Konya’da restore edilen içbükey gölü manzaralı 800 yıllık konak ziyarete açılıyor

Konya turizminin mefret aynı destinasyonu olması beklenen Selçuklu dönemi eserlerinden Konkav Hanı’nın yenileme ve çevre aranjman çalışması tamamlandı.

Konya şehir merkezine 70 kilometre uzakta, Konya-Aksaray yağız yolunda yer düz Içbükey Hanı’nın yapımı 13. yüzyıla tarihlendiriliyor.

Kitabesi tanınmayan, Selçuki kervansaray mimarisini yansıtan Obruk Hanı, adını bitişiğindeki Kızören Obruğu’ndan alıyor.

Cumhurbaşkanı Recep Tayyip Erdoğan’ın imzasıyla “Değişmez Korunacak Hassas Alan” ilan edilen Kızören Obruğu ve tarihi Obruk Hanı’nda kestirmece 2 sene evvel Karatay Belediyesi yoluyla restorasyon ve belde düzenlemesi çalışması başlatıldı.

Cumhurbaşkanlığı, Yer, Şehircilik ve İklim Değişikliği Bakanlığı ile Konya Valiliğinin dahi desteğiyle ölçülü faaliyet tamamlanarak, toprak ziyarete hazır arkaç getirildi.

“Hanın terasından konkav gölünü tutkun olmak ayrı benzeri sağlık olacak”

Karatay Şehremini Hasan Kılca, AA muhabirine, tarihi yapının ilçenin işaret değerlerinden birisi olacağını söyledi.

Hanın anbean yıkıldığını, iptal olduğunu nâkil Kılca, “Yer, Kentçilik ve İklim Değişikliği Bakanımız Erek Kurum’un destekleriyle yer düzenlemesini ve restorasyonunu hamdolsun tamamladık.

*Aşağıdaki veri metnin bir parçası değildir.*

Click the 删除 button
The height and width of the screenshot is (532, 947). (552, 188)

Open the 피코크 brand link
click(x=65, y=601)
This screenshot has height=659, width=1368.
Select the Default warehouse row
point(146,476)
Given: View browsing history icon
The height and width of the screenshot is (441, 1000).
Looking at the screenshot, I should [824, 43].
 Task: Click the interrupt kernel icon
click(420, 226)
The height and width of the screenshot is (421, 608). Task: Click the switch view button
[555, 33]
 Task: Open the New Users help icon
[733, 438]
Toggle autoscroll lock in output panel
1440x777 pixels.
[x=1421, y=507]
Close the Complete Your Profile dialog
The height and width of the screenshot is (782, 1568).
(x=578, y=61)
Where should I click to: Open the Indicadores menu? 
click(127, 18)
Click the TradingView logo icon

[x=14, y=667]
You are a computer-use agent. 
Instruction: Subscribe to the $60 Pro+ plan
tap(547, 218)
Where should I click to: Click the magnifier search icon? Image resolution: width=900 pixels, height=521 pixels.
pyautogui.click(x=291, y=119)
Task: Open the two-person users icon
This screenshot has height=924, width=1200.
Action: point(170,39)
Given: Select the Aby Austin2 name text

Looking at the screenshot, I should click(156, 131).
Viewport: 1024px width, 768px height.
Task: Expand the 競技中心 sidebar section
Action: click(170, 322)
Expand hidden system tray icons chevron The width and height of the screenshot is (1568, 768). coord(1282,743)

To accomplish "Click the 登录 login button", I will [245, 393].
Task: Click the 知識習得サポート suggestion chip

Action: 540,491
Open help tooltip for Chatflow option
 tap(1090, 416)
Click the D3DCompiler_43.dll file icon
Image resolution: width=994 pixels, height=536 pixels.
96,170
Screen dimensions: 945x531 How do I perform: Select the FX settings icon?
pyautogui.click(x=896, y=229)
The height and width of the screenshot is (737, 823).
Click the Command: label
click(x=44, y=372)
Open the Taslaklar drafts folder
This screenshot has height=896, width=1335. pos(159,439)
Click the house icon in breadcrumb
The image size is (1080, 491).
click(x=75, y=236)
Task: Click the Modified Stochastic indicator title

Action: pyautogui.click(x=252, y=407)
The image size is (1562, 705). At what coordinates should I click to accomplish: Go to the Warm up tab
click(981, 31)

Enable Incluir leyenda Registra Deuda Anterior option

Bura merkeze 70 kilometre uzaklıkta, Konya ile Kapadokya güzergahı üzerinde düz alıyor. Turistlerin uğrak noktası, pandemiden önce günde kestirmece 100 otobüsün uğradığı bire bir meydan.” dedi.

Kılca, bölgenin turistlerin bandaj gösterdiği yerlerden olduğunu belirterek, bu alanı elan bile zenginleştirip, konaklama yapılabilecek, toplumsal alanların düz alacağı, ikramların olacağı domuzuna tıpkı mekana yüklemek istediklerini belirtti.

“Burada kocaman olan, tarihe eş geçmek. Yıkılmak üzere olan bu yapıyı turizme kazandırmış olduk.” diyen Kılca, Kızören Obruğu’nun üstelik turistlerin sık sık ülfet ettiği aynı kayran olduğunu anlatım etti.

Turistlerin bu coğrafi ve katıksız güzellikleri görmeye geldiğini anlatan Kılca, bu alanın UNESCO Acun Mirası Listesi’ne karışma edilmesi amacıyla dahi çalışmalar yürüttüklerini kaydetti.

Kılca, “Eğlek ve obrukla bütünleşen alanda görsel şölen sunmaya hazırlanıyoruz. Hanın terasından mukaar gölünü bağlı olmak ayrı aynı sağlık olacak. Güneşin tulu ve batışını koparmak, ova ve oradaki tarihi zenginliklerin ayrıca ayrımsız gösteriş katacağına inanıyorum.” diye konuştu.

Tarihi hanın yazıtlı taşları dikkati çekiyor

Tarihi hanın duvarlarında dikkati çeken yazıtlı taşlara ilgilendiren ise Kılca, “Taşların üzerindeki yazılar Türkçe’ye çevrildi. Çok fena hâlde hikayeler var. Dönemin yaşantısına ait bizlere ve ati kuşaklara bilgelik sunuyor. Onları da mail zamanda kamuoyuyla paylaşacağız.” ifadelerini kullandı.